Boston_ICAAuftritt Heide Hatry: Die ebenfalls aus New York zugereiste Künstlerin startet ihre Performance im Studio Soto mit einer kurzen Ansprache. Ihr Abendkleid ist rot, ihr Ton autoritär. „Aufpassen bitte, sonst könnten Sie hier etwas verpassen“, warnt sie das Publikum. „Mein Auftritt ist kurz, jede Minute ist wichtig.“ Dann liefert sie eine Performance ab, in der sie ein Hühnerei aus ihrem Körper presst. Eine Sturzgeburt. Der Vorgang dauert ungefähr zwei Minuten. Für einen Moment hält sie das Ei in der Hand. Dann knallt sie es vor eine Mauer.
Elementare Fragen von Leben und Tod, so scheint es, stoßen beim Bostoner Publikum auf großes Interesse. Zu allen Tages- und Nachtzeiten gut besucht ist ein bizarrer Parcours aus gläsernen Stelen, die von Wasserdampf umnebelt sind: das New England Holocaust Memorial. Und selbst im renommierten Museum of Fine Arts, das zu den besten Museen Nordamerikas zählt, suchen die Besucher die Konfrontation mit den eigenen Ängsten. Das beliebteste Exponat ist Watson and shark von John Singleton Copley. Es zeigt einen nackten Schwimmer, der von einem riesigen Hai angegriffen wird. Ein zeitloses Thema. Copleys Gemälde stammt aus dem Jahr 1778 und ist damit fast so alt wie die amerikanische Demokratie selbst.

Text: Oliver Burgard

Wichtig zu wissen

Check in
Von Berlin nach Boston fliegen unter anderem US Airways, Continental Airlines, Iceland Air und KLM, oft mit Zwischenlandung in New York. Tickets ab ca. 350 Euro. Boston ist teuer. Für ein Doppelzimmer im B&B sollte man ab 100 Dollar pro Nacht veranschlagen (www.bedandbreakfast.com/boston-massachusetts.html).

Nightlife
Unbedingt einen Drink nehmen bei Top of the Hub (www.topofthehub.net). Die Lounge im authentischen 80er-Style befindet sich in der 52. Etage des Prudential Towers und ist rundum verglast.
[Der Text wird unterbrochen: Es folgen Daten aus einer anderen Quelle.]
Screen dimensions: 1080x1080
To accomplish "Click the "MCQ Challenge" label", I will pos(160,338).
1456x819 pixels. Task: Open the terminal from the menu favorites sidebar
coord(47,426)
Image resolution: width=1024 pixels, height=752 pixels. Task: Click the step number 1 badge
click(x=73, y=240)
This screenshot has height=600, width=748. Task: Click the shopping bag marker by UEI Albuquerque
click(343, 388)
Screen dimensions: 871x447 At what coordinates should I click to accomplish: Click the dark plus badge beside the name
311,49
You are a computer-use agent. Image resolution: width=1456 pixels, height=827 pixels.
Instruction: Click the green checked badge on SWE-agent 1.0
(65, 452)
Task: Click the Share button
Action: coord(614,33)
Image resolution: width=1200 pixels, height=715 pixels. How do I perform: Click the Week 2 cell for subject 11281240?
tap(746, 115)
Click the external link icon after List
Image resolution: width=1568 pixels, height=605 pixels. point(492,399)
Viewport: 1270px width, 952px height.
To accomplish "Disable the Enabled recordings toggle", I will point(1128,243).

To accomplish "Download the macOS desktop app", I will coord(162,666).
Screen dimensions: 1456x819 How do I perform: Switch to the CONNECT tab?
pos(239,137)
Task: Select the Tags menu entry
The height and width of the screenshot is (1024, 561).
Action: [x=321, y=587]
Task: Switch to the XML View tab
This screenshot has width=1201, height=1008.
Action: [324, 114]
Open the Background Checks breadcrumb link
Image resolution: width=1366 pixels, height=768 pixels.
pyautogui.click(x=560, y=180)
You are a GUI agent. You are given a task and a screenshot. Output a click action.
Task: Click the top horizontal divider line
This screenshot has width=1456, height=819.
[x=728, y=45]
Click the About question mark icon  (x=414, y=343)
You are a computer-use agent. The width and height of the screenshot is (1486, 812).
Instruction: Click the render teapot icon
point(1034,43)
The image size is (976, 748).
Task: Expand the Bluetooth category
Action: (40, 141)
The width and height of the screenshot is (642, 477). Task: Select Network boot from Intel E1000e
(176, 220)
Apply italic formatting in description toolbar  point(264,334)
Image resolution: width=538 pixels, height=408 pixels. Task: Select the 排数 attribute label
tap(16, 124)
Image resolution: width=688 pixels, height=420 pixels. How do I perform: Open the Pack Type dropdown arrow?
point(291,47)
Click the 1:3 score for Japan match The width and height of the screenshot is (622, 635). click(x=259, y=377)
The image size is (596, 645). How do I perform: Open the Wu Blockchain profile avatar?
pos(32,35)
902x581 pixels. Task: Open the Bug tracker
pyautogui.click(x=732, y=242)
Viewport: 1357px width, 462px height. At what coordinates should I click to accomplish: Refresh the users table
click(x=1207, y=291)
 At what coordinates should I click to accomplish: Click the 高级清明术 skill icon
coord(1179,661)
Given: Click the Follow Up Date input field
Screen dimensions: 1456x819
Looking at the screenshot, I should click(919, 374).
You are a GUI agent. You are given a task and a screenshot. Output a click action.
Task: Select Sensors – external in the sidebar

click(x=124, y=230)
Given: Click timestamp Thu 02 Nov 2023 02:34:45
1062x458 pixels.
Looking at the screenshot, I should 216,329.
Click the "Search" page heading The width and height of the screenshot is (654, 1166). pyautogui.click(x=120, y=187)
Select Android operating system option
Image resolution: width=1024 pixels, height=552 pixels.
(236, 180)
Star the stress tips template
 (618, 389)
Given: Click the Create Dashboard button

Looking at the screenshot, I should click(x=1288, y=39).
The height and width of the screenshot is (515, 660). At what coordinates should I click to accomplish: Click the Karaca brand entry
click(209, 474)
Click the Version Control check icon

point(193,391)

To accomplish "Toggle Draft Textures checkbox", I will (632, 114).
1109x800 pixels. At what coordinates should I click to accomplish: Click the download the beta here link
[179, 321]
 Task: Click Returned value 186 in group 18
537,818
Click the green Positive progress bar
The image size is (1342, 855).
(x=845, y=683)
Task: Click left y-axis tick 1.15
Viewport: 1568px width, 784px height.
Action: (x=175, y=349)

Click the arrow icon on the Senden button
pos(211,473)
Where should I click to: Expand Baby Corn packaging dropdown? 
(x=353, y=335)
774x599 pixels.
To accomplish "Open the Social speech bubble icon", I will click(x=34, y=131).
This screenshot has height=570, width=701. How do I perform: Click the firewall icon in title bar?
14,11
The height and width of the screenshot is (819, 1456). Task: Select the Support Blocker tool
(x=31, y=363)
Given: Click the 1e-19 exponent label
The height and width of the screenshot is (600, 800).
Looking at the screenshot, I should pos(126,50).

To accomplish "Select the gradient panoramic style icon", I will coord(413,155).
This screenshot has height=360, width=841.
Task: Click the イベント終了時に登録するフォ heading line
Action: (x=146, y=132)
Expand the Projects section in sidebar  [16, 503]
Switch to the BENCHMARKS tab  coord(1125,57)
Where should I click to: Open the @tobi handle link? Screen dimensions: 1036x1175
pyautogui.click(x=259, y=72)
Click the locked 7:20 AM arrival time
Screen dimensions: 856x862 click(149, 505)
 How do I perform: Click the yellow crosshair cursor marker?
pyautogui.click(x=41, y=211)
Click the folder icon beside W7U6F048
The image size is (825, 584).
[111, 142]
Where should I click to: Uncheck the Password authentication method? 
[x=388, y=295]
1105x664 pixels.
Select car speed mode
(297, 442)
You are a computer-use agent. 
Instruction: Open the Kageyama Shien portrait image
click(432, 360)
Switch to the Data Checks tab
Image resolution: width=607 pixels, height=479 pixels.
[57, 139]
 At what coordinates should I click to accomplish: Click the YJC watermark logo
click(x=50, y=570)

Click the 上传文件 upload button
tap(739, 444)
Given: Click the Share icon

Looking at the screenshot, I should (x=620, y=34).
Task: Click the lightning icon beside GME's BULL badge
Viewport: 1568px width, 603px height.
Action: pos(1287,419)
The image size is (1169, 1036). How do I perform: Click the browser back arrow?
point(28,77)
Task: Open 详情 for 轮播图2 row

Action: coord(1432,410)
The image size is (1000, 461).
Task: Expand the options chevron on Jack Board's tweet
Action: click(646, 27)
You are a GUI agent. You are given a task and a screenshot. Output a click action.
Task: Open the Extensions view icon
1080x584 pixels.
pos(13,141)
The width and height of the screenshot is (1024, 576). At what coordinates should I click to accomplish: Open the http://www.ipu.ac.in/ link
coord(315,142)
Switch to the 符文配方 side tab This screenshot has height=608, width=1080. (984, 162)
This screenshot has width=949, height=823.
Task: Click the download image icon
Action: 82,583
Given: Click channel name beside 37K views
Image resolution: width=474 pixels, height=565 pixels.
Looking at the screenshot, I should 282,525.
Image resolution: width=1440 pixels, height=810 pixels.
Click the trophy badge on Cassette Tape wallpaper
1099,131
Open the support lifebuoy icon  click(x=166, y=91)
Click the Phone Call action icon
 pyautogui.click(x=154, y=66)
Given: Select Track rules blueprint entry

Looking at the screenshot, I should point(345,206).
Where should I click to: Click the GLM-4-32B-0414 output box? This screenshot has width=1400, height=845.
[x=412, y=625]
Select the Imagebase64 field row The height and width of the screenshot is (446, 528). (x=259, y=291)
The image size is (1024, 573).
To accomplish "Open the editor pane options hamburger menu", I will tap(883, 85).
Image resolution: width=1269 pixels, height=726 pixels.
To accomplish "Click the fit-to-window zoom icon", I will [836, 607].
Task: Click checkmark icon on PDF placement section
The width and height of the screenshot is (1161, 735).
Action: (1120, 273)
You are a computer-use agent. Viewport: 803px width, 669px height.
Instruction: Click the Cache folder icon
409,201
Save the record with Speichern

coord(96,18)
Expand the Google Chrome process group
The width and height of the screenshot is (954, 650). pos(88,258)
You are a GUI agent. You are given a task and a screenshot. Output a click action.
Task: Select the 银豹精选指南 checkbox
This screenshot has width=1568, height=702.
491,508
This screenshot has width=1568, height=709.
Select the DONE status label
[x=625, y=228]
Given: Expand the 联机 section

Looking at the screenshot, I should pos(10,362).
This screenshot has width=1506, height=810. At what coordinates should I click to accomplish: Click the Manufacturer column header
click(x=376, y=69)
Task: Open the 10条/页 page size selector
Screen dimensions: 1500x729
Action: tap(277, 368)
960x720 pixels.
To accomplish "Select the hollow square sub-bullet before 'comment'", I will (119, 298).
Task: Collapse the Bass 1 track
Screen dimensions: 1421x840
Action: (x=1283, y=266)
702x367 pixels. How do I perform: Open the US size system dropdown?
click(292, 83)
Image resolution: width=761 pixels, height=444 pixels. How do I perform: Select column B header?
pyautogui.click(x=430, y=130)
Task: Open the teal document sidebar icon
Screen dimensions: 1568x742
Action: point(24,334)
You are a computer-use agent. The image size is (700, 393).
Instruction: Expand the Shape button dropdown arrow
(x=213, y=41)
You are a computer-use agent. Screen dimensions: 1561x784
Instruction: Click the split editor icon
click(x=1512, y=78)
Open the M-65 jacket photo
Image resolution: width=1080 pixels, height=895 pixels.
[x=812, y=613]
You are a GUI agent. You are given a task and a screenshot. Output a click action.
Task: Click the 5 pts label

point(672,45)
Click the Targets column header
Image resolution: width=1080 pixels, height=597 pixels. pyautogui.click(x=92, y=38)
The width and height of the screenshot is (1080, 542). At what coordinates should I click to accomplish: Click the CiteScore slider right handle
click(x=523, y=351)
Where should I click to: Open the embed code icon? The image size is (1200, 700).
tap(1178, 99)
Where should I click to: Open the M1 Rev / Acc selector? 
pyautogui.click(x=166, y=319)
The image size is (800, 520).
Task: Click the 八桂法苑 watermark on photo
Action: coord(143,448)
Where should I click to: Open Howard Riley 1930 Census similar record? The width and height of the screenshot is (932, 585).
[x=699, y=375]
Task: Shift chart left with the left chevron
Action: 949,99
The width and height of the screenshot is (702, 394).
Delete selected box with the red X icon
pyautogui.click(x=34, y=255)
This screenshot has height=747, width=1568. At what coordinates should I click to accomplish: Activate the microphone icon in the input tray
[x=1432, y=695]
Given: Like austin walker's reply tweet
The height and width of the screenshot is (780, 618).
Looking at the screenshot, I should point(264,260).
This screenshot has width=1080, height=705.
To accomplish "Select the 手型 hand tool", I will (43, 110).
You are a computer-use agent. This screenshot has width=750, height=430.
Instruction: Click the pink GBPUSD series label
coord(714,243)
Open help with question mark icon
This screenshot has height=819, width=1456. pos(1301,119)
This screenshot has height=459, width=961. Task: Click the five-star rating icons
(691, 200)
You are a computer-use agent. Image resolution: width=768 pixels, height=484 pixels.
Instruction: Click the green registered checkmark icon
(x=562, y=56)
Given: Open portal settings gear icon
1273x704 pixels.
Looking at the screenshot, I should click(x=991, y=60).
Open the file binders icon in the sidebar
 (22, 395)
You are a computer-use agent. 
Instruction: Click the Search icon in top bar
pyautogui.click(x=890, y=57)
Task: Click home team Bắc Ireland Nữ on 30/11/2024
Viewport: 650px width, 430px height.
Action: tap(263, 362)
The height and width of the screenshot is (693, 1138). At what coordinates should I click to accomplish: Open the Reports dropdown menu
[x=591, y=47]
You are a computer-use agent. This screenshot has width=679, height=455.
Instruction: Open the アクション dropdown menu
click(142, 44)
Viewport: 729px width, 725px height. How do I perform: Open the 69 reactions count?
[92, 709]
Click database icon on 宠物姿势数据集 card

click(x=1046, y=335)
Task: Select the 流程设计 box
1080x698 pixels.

Der Blick über das nächtliche Boston ist spitze.

Art Life
Das Institute for Contemporary Art befindet sich in der Northern Avenue 100, www.icaboston.org, das Studio Soto 63 in der Melcher Street 63, www.studiosoto.com

Shopping
Eine Bostoner Traditionsadresse ist das Kaufhaus Filene’s in der Washington Street. Im Keller wird Designerware zu Spottpreisen verramscht (www.filenesbasement.com). Wer hier nicht fündig wird, begibt sich in die schicke Newbury Street, Bostons hippste Einkaufsmeile.

Road Trip
Unbedingt einplanen: einen Abstecher auf die Halbinsel Cape Cod. Dort gibt’s zwar keine Kunst, aber die schönsten Strände (Achtung Haie!) und die nettesten Fischerdörfer. Ansonsten empfiehlt die Videokünstlerin Michelle Handelman einen Ausflug nach North Adams, zwei Autostunden westlich von Boston, zum Massachusetts Museum of Contemporary Art (www.massmoca.org). Nach öffentlichen Verkehrsverbindungen für einen Tagestrip sollte man gar nicht erst suchen. Es gibt keine.